ICAO, the International Civil Aviation Organization, has started investing a complaint that was lodged by Jordan against the construction of an airport led by Israel near Aqaba. The transportation minister of Jordan, Lina Shabib, said in a statement to the daily newspaper of the country al-Ghad that the International Civil Aviation Organization was planning to vote on the matter.

The new airport, to be named Timna, according to Shabib, is very close to the King Hussein international airport of Jordan. King Hussein airport is located in the large coastal Jordanian city Aqaba. According to Jordan’s complaint, the close vicinity of the two airports will affect the aerial frequency of the regional airport and could also lead to accidents. Despite of Jordan’s vocal disagreement with Israel continuing work on the airport, Israel has continued to build it.

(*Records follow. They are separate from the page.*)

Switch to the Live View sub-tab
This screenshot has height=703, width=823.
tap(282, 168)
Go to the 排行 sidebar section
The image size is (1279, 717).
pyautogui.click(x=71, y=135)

Shabib has said that Jordan’s transport and foreign ministries will continue to mitigate the issue through the intervention of international organizations governing aviation and related rules. 
Jordan and Israel had signed a peace agreement in the year 1994 that included the building of several joint infrastructure and economic projects, projects that never really started.

The potential hope of a joint airport also vanished completely in the year 2013 when Israel started the construction of the Timna airport, located nearly 20 kilometers from the Israeli city Eilat and only nearly 10 kilometers from the Jordanian city of Aqaba.

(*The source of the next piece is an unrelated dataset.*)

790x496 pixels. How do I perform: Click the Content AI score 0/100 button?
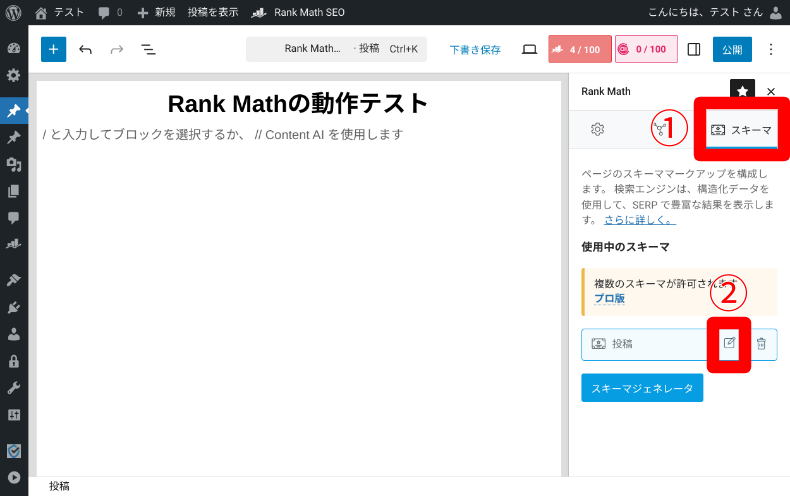point(645,49)
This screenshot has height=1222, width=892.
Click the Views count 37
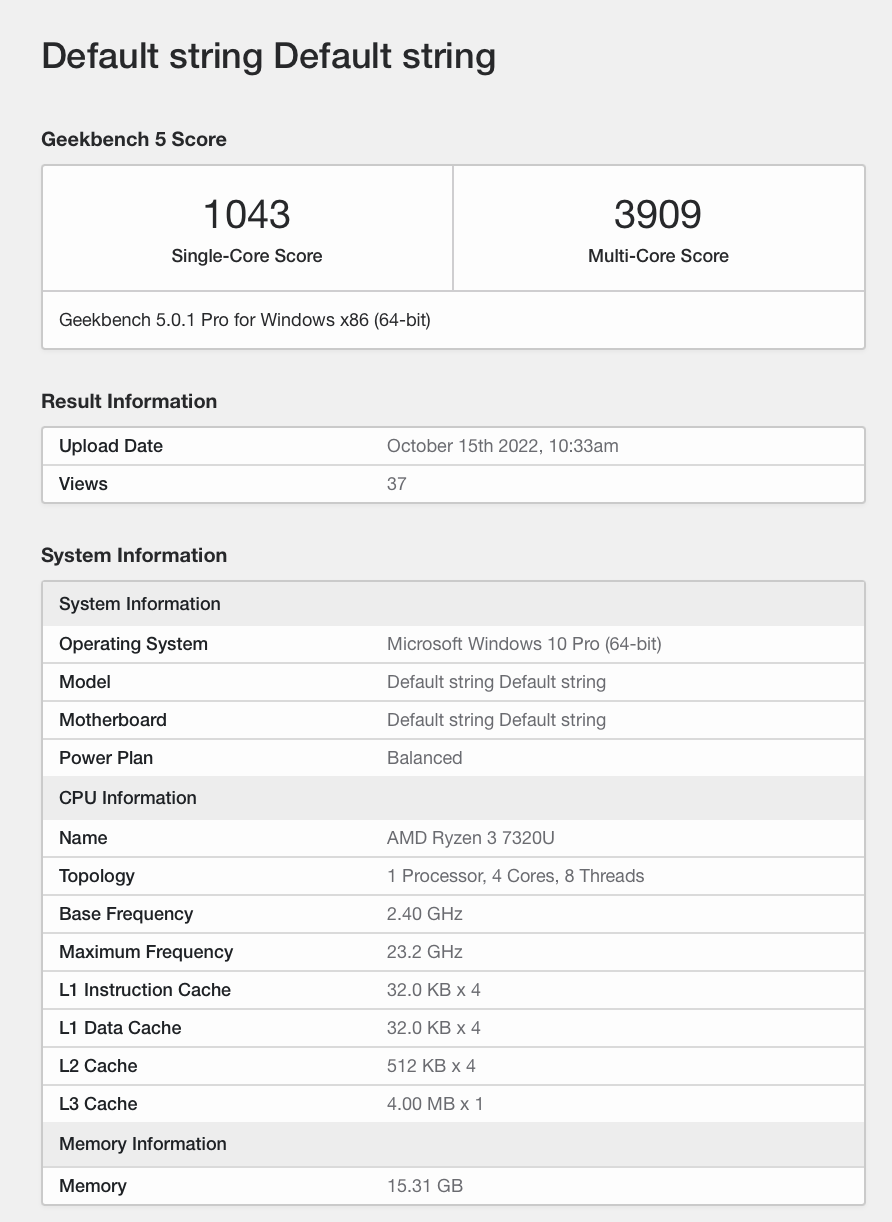click(x=396, y=484)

Amin al-Quran, Jordan’s head of the Civil Aviation Regulatory Commission, had told the Israeli media at that time that when Jordan had found about the location of the new airport of Israel, the country realized that there was an issue.

Based on the details Jordan has about the airport, the country states that the plan does not fulfill international code and standards. The distance between King Hussein international airport of Jordan and the one being built by Israel is insufficient and could pose danger to airplanes and passengers on both the sides, the Jordanian minister added.